Where the data below begins, start retyping exactly, and end on the line with "Given: Click the Manchester United link", which is included; no picture goes in.

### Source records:
*** Block opens ***

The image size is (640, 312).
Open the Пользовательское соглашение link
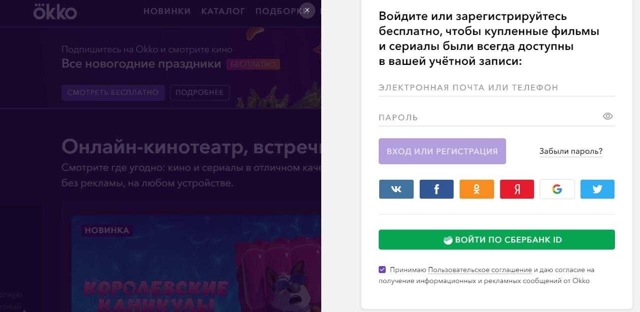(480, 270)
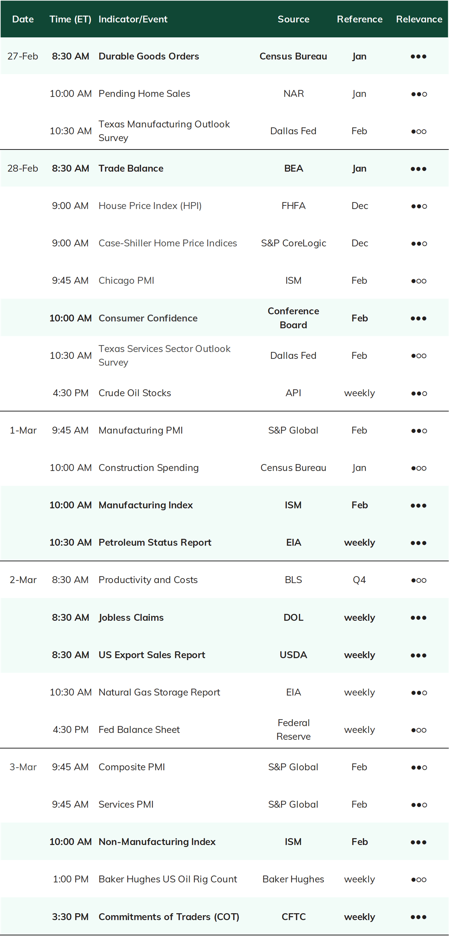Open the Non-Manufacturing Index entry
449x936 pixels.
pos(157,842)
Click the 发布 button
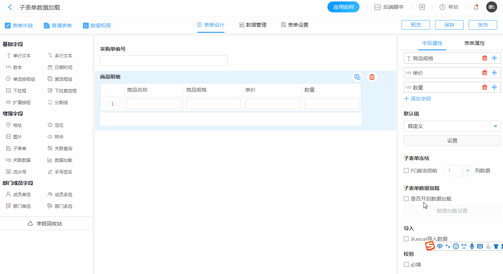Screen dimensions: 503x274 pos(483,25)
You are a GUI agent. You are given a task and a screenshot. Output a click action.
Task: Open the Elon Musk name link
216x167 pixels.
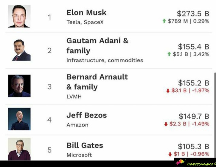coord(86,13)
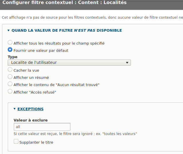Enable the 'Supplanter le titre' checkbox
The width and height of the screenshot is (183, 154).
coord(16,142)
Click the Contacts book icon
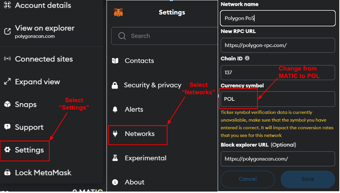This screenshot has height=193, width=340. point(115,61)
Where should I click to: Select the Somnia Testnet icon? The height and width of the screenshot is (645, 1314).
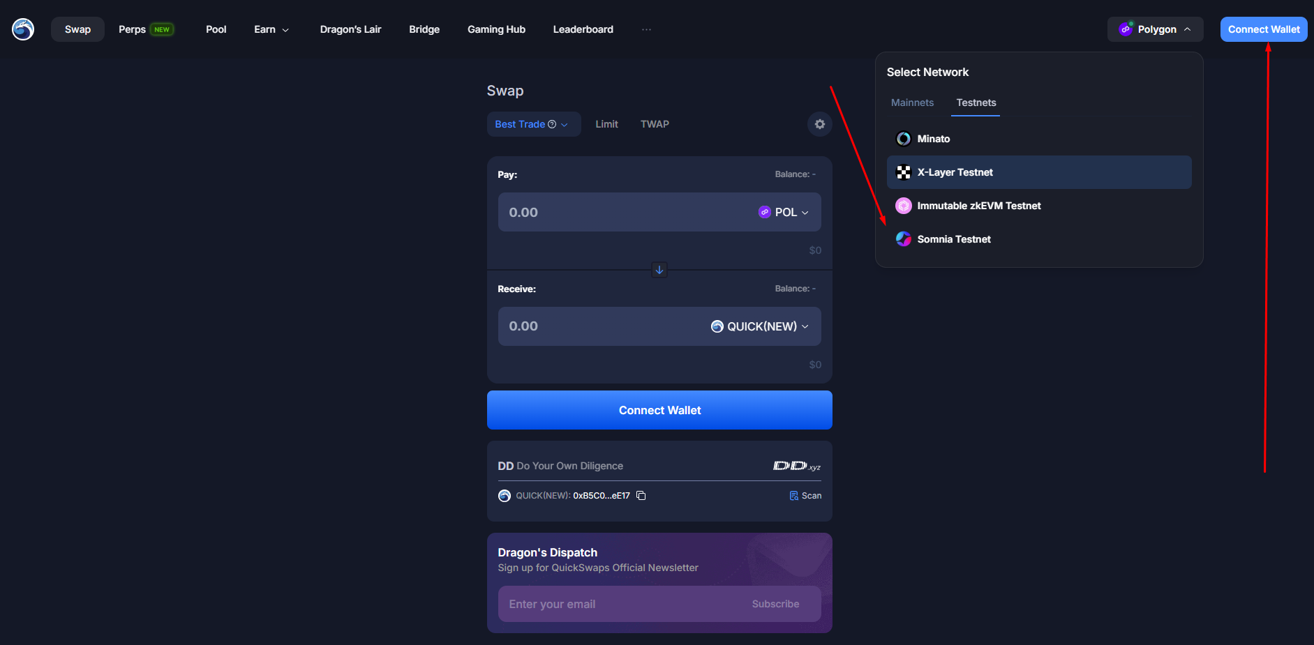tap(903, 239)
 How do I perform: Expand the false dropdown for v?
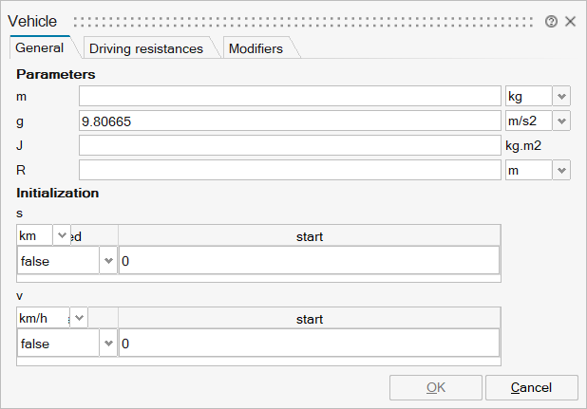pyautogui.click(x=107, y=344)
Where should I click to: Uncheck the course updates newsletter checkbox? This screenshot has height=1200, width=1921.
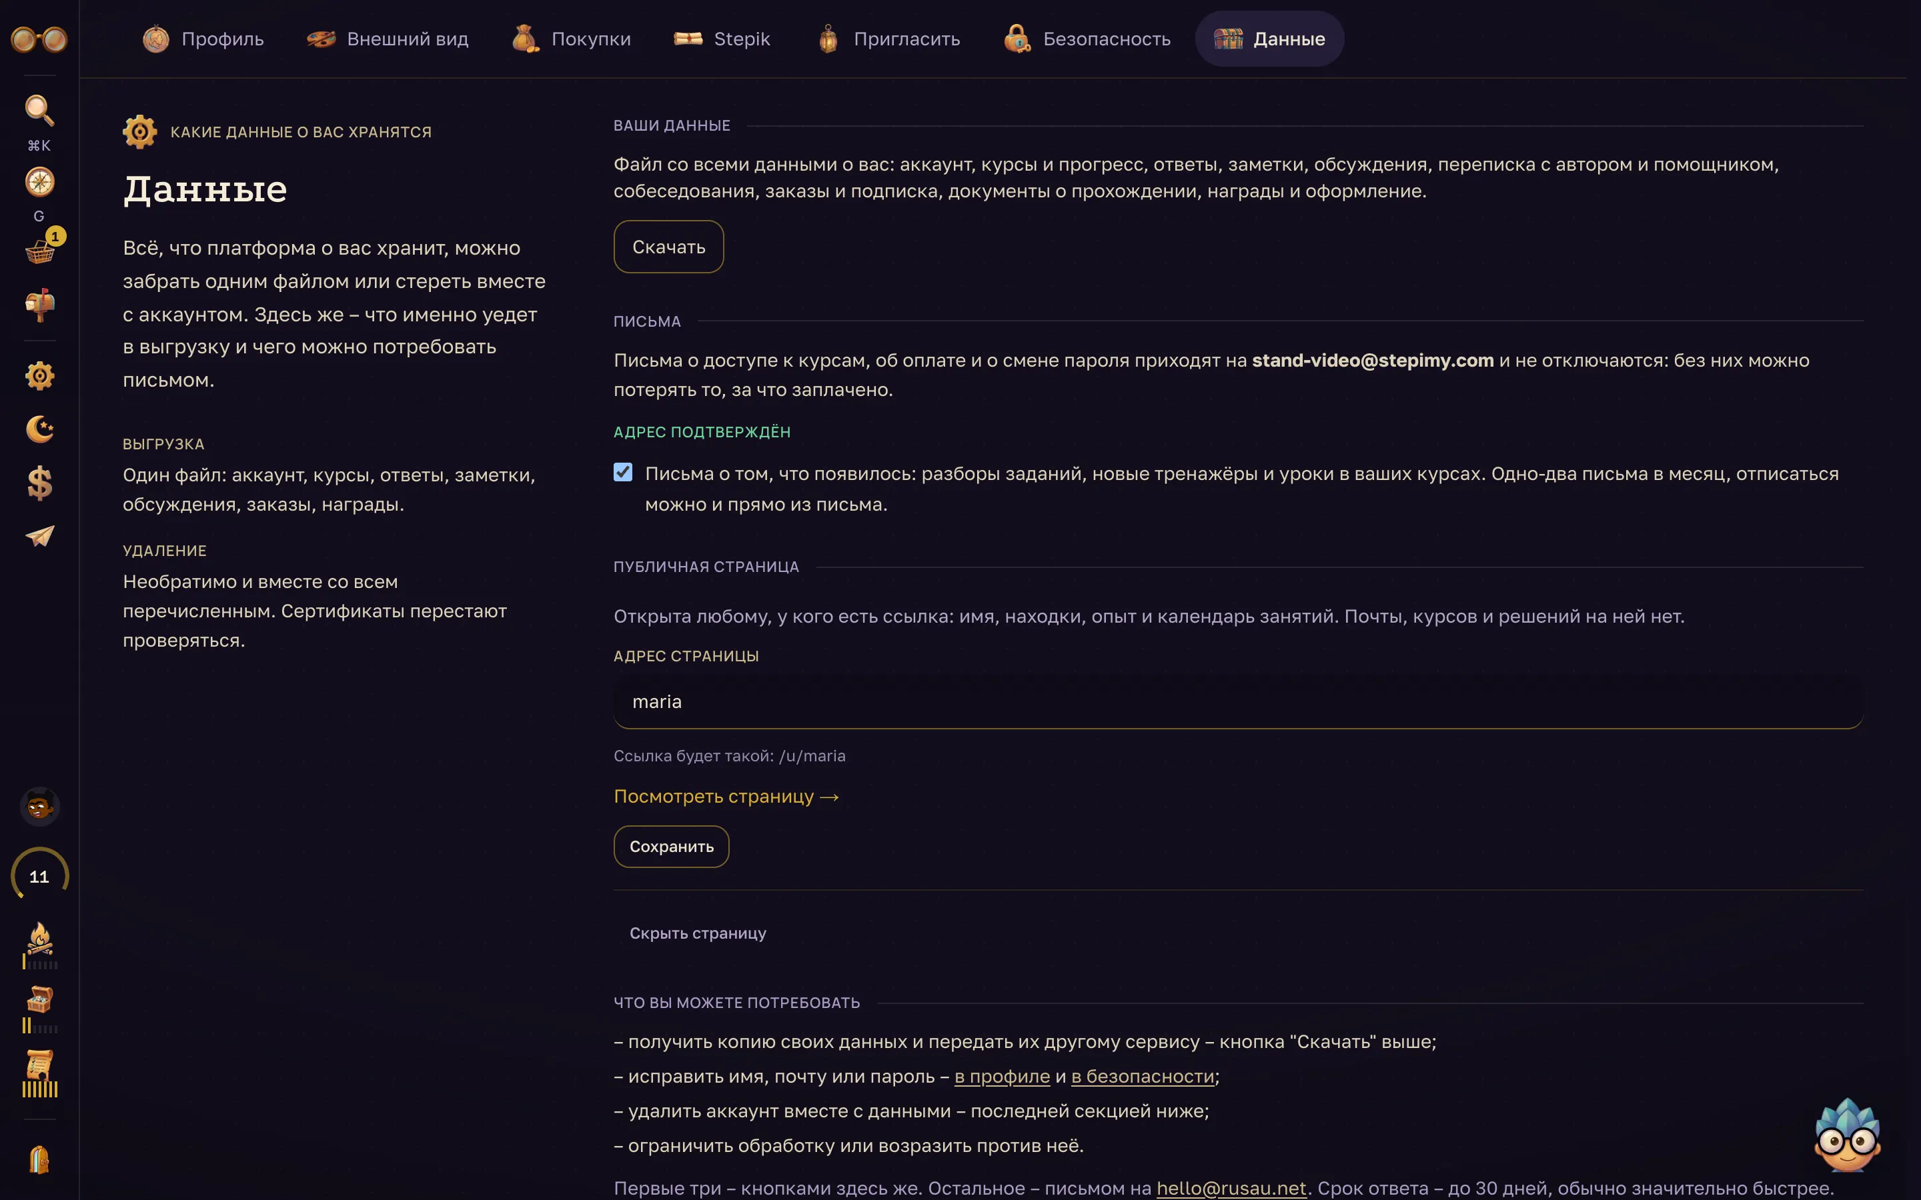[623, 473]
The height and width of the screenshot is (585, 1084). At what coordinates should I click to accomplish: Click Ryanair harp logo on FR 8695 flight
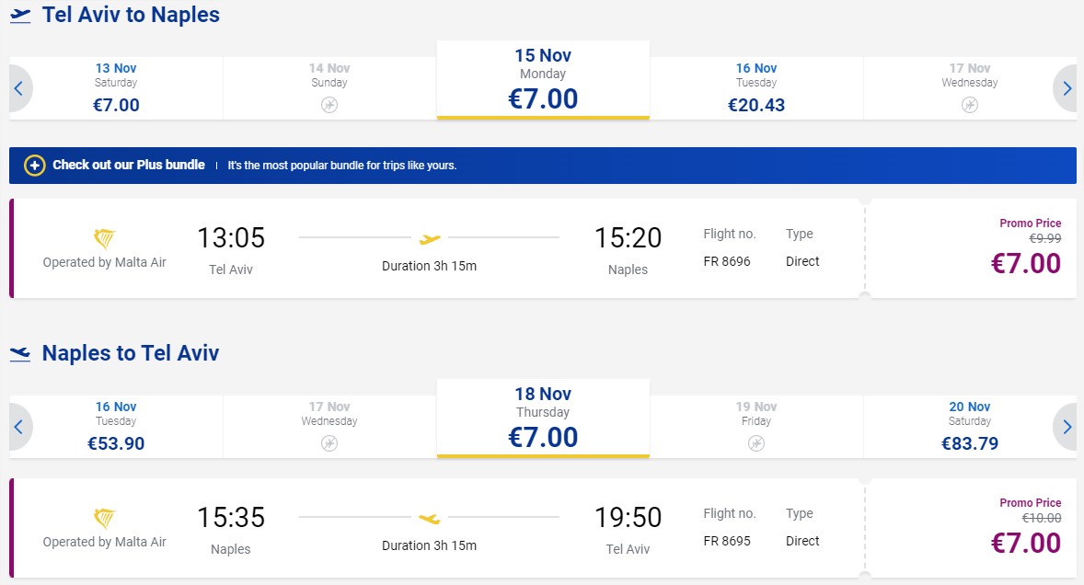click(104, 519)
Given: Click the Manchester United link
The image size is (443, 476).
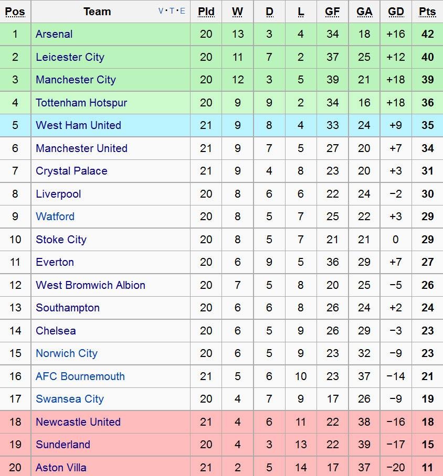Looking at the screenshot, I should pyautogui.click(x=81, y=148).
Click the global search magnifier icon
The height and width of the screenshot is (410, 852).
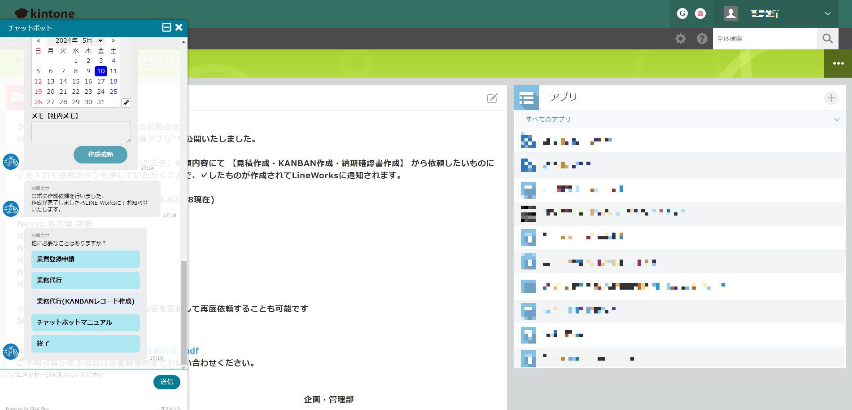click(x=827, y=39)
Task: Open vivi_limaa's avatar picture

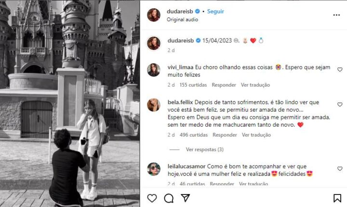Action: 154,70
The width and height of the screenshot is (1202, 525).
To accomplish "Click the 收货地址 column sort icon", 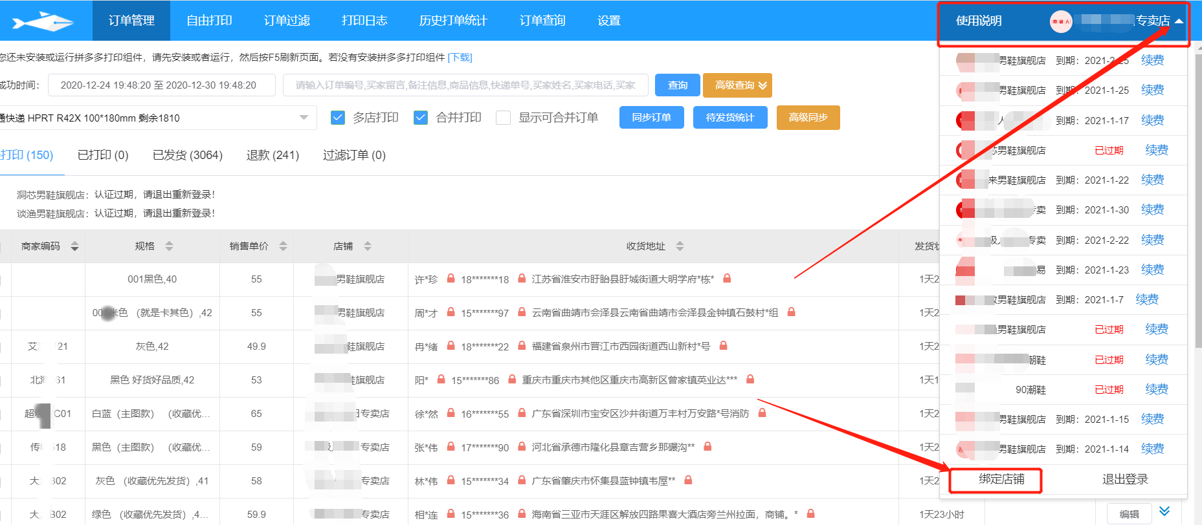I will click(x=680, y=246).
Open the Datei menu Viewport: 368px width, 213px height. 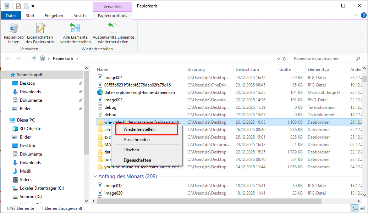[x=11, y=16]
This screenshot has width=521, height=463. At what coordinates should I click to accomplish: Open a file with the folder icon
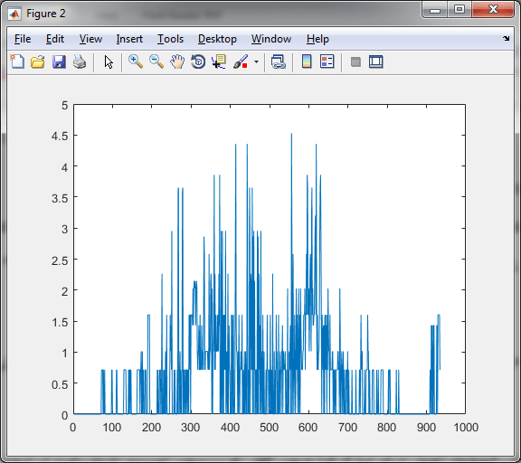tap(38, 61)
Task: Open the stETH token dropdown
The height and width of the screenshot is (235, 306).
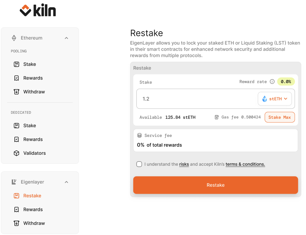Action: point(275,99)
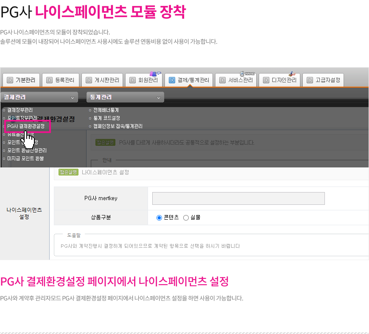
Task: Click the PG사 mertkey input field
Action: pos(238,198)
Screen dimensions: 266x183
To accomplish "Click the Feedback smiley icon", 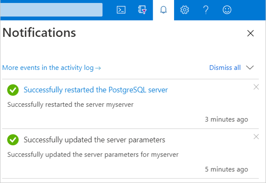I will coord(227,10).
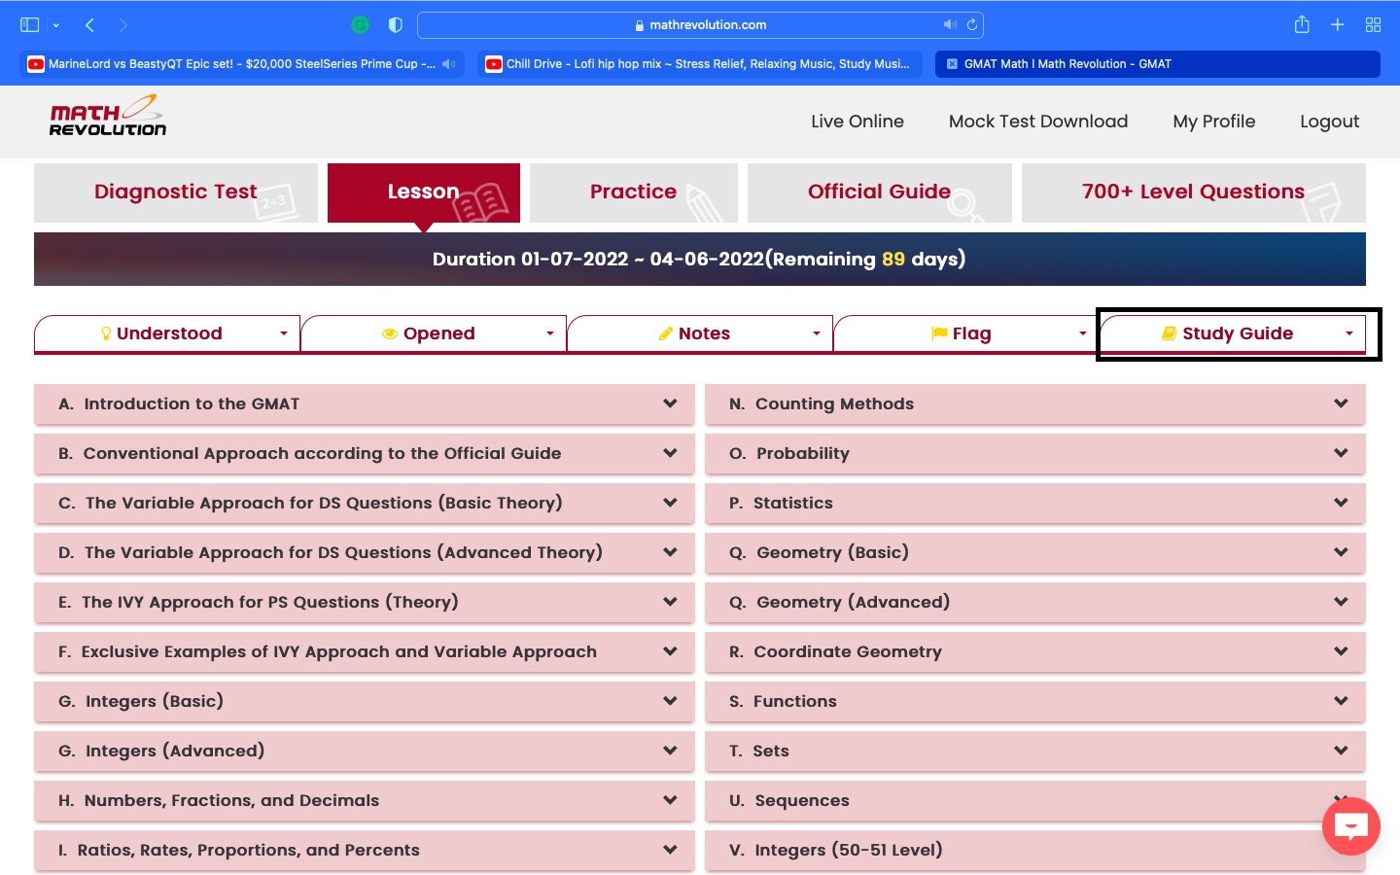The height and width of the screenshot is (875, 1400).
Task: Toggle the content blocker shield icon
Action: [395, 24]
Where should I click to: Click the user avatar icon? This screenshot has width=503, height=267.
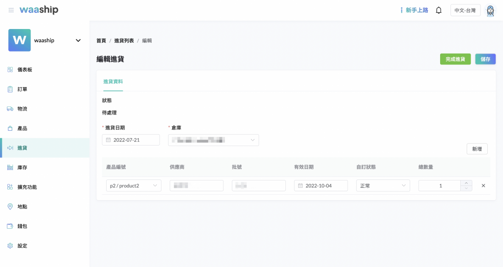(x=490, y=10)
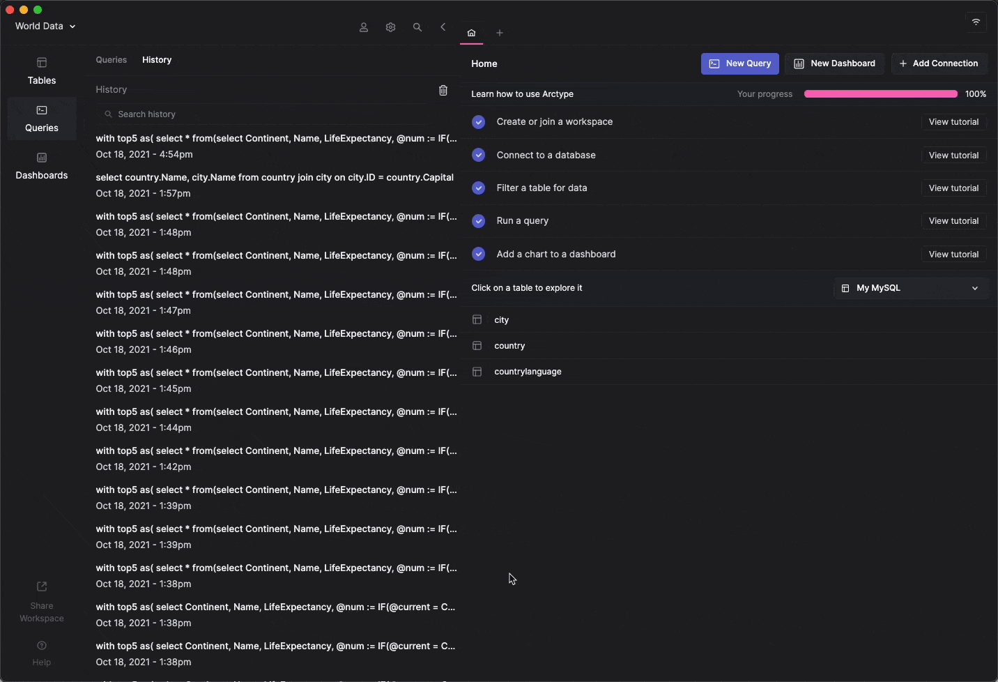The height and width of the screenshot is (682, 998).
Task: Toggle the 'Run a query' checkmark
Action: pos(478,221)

*** Block closes ***

### Written response:
The image size is (640, 312).
Open the Пользовательское соглашение link
(480, 270)
Open the Non-Manufacturing Index entry
449x936 pixels.
pos(157,842)
Click the 发布 button
Screen dimensions: 503x274 pos(483,25)
You are a GUI agent. You are given a task and a screenshot. Output a click action.
Task: Open the Elon Musk name link
216x167 pixels.
coord(86,13)
Enable the 'Supplanter le titre' checkbox
The width and height of the screenshot is (183, 154).
coord(16,142)
Click the Contacts book icon
This screenshot has height=193, width=340. point(115,61)
Where should I click to: Select the Somnia Testnet icon? The height and width of the screenshot is (645, 1314).
tap(903, 239)
 How do I perform: Expand the false dropdown for v?
pyautogui.click(x=107, y=344)
Where should I click to: Uncheck the course updates newsletter checkbox? This screenshot has height=1200, width=1921.
[623, 473]
The height and width of the screenshot is (585, 1084). At what coordinates should I click to accomplish: Click Ryanair harp logo on FR 8695 flight
click(104, 519)
Given: Click the Manchester United link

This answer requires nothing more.